Task to complete
Please restate, word for word, each line from the one containing "our story (287, 2336)" through the end of the entries below.
■ ■ ■ ■ ■ ■ ■
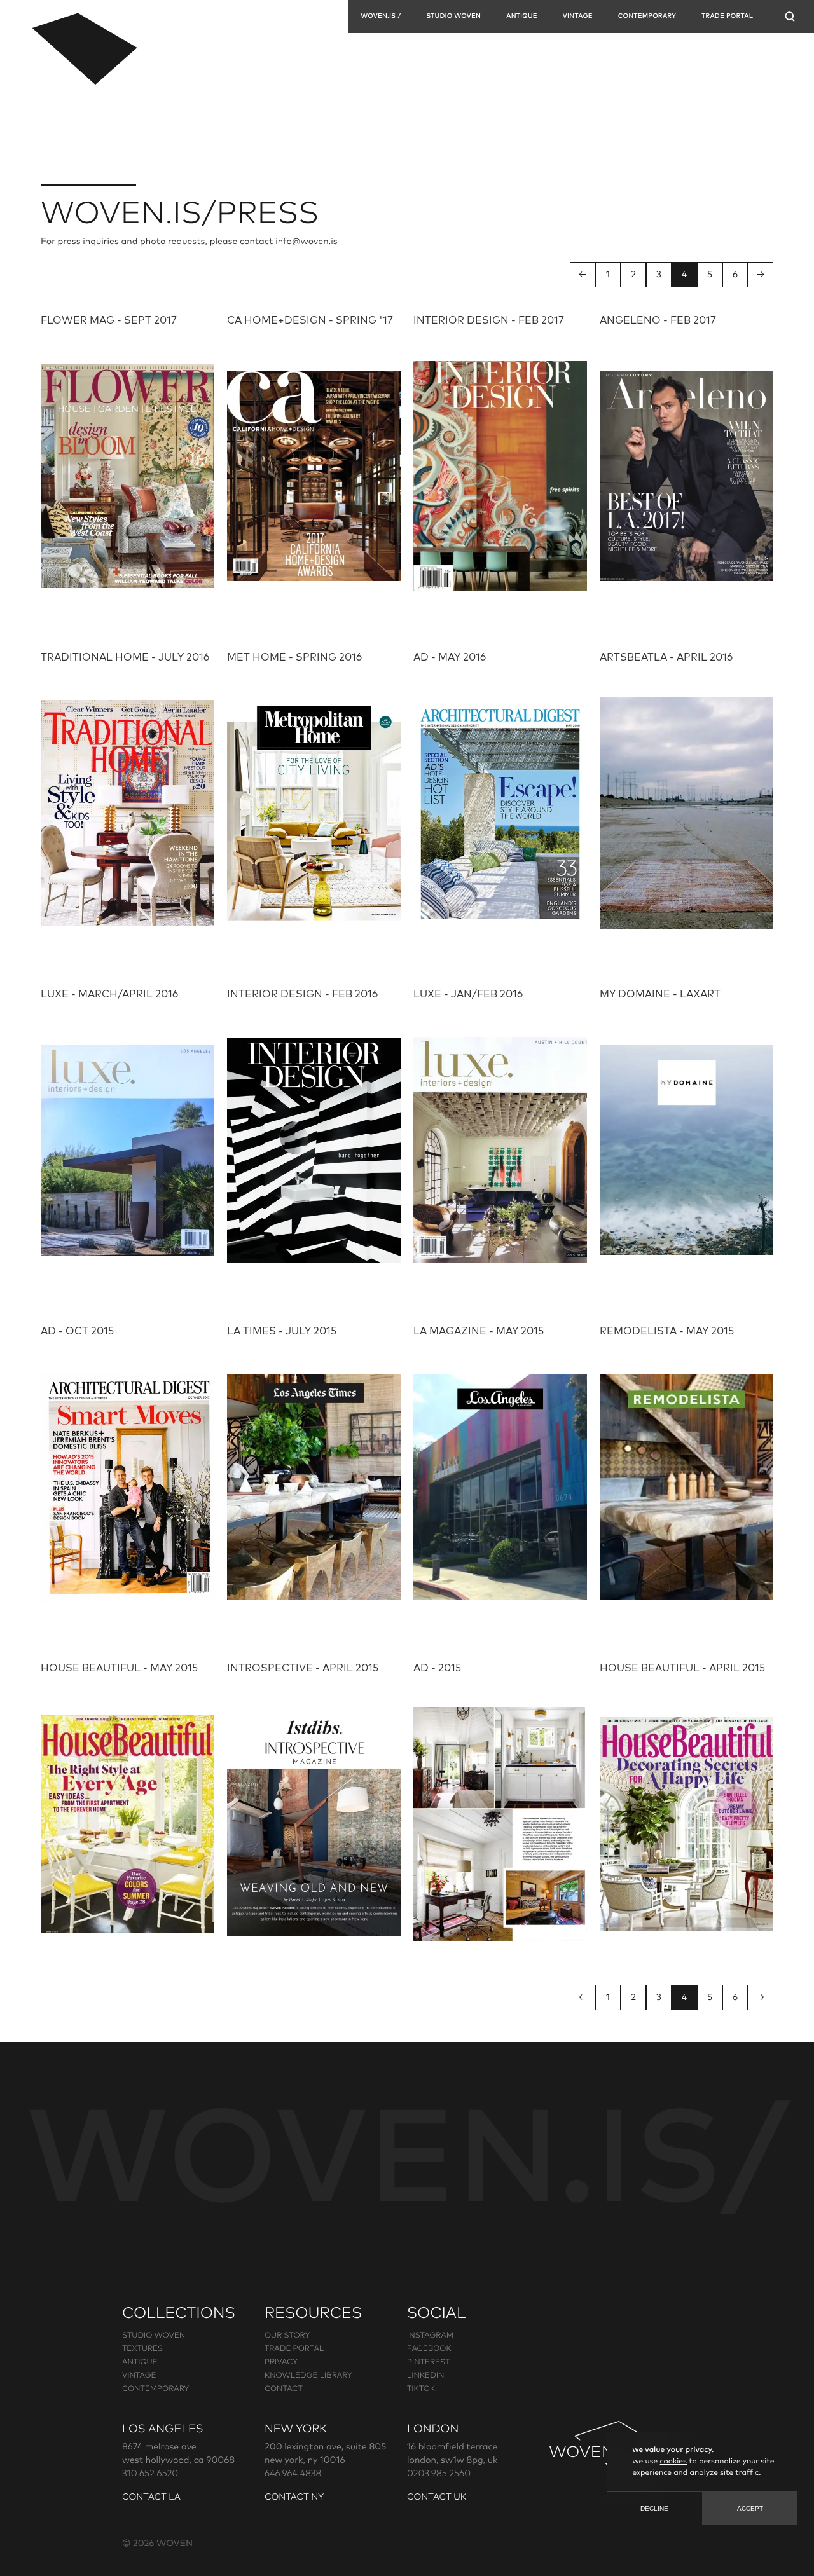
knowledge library (308, 2376)
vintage (578, 16)
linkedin (425, 2376)
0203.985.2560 (439, 2473)
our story (287, 2336)
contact (284, 2389)
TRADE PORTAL (727, 16)
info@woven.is (306, 241)
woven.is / (381, 16)
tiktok (421, 2389)
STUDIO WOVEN (453, 16)
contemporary (647, 16)
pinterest (428, 2362)
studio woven (153, 2336)
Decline (654, 2508)
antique (521, 16)
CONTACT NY (294, 2497)
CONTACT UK (436, 2497)
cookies (673, 2461)
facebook (429, 2349)
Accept (750, 2508)
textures (142, 2349)
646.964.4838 (293, 2473)
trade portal (294, 2349)
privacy (281, 2362)
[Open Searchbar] (790, 16)
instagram (430, 2336)
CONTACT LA (151, 2497)
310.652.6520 (150, 2473)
■ ■ ■ ■ ■ ■ ■
Result of this exercise
our story (287, 2336)
contact (284, 2389)
TRADE PORTAL (727, 16)
info@woven.is (306, 241)
woven.is / (381, 16)
tiktok (421, 2389)
STUDIO WOVEN (453, 16)
contemporary (647, 16)
pinterest (428, 2362)
studio woven (153, 2336)
Decline (654, 2508)
antique (521, 16)
CONTACT NY (294, 2497)
CONTACT UK (436, 2497)
cookies (673, 2461)
facebook (429, 2349)
Accept (750, 2508)
textures (142, 2349)
646.964.4838 (293, 2473)
trade portal (294, 2349)
privacy (281, 2362)
[Open Searchbar] (790, 16)
instagram (430, 2336)
CONTACT LA (151, 2497)
310.652.6520 (150, 2473)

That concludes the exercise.